I think this should cover it now, and address the comments:

  • RematerializeIterCount() is only called when we've cloned the VCTP instruction in an exit block, this makes the unrelated test case go away.
  • RematerializeIterCount() has become really simple with just a call to formLCSSARecursively() (and of course rewriteLoopExitValues()) because when there's nothing to do, formLCSSARecursively is a cheap operation, so we indeed don't need to check first if the loop is in LCSSA form.
  • One of the motivating examples for this work and optimisation is a reduction in vector-reduce-mve-tail.ll. I decided to use `formLCSSARecursively, instead of manually inserting a phi, because there are a few values live-out, the ones that feed the final reduction. We need to insert 3 Phi nodes, thus I don't think it is worth optimising and calling formLCSSARecursively is best.
  • This is tested by exiting tests.

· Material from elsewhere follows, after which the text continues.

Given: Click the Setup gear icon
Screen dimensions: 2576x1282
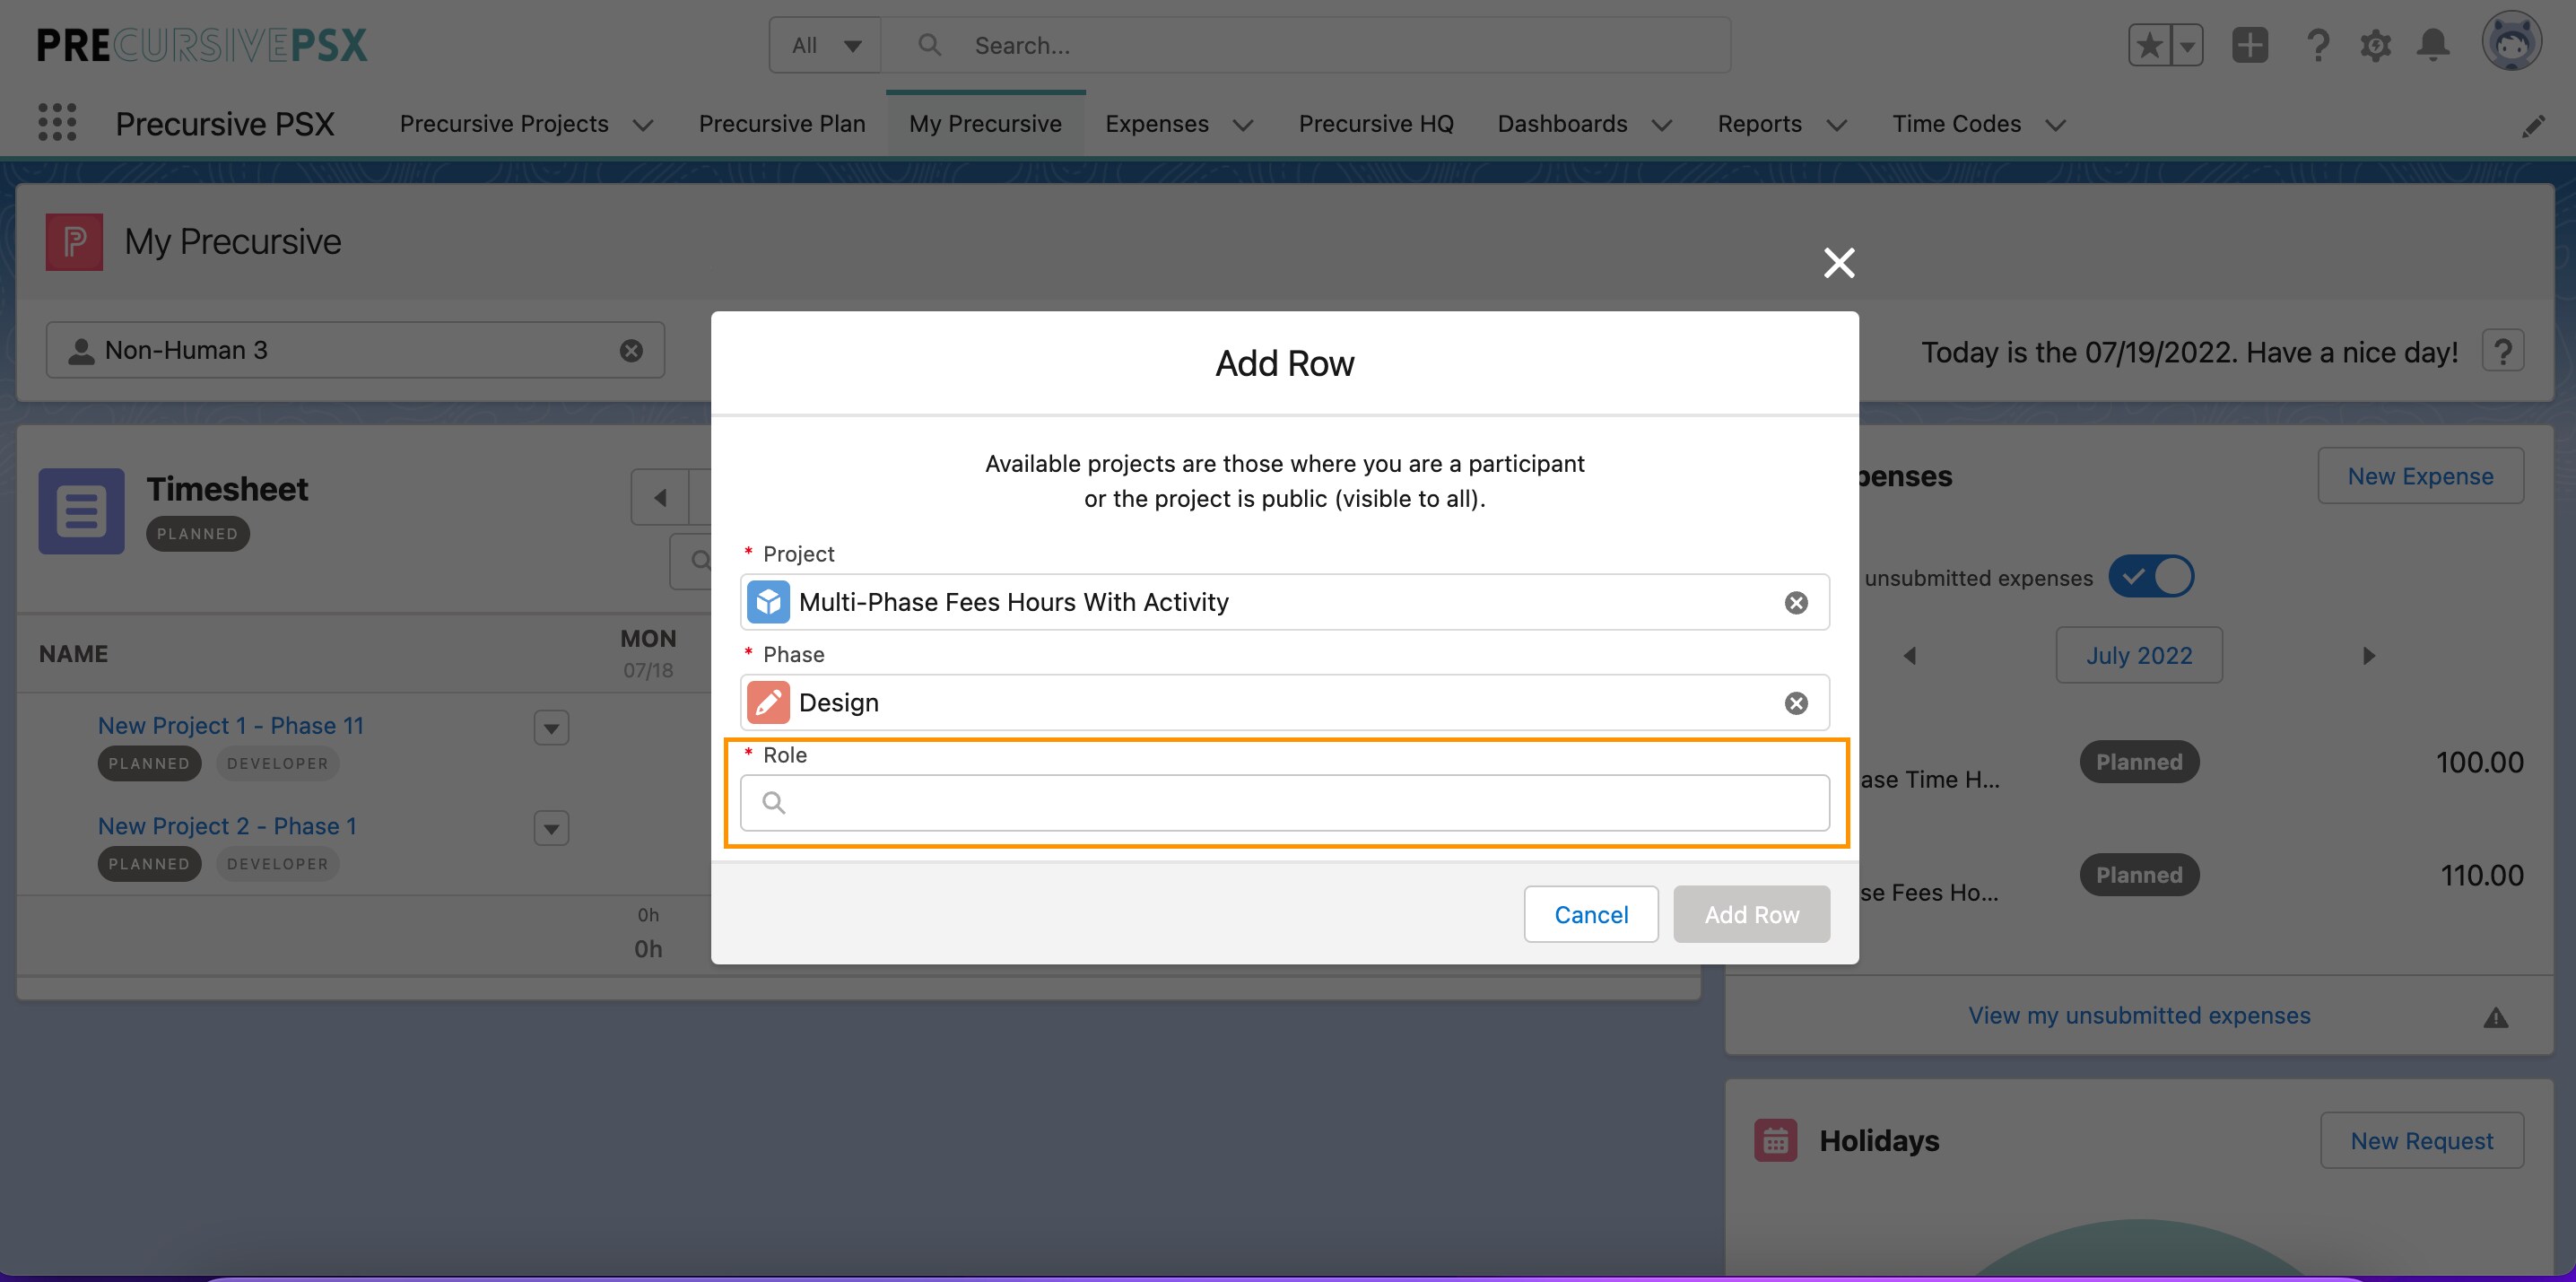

For example, the reductions vector-reduce-mve-tail.ll will bring it in LCSSA form first, and is testing that. Simpler tests elsewhere check when this doesn't need to happen first.
samparker accepted this revision.Jan 17 2020, 1:18 AM

LGTM, but please address nits before committing.

llvm/lib/Target/ARM/MVETailPredication.cpp
137

Nit: L is already a member, so it doesn't need to be passed.

582

Nit: Just return a bool from Cleanup instead of passing an extra arg.

This revision is now accepted and ready to land.Jan 17 2020, 1:18 AM

Seems good to me, if Sam is happy with the tail predication parts.

llvm/lib/Target/ARM/MVETailPredication.cpp
68–69

This can be in the same block as the variables above.

Thanks guys, will address this before committing.

This revision was automatically updated to reflect the committed changes.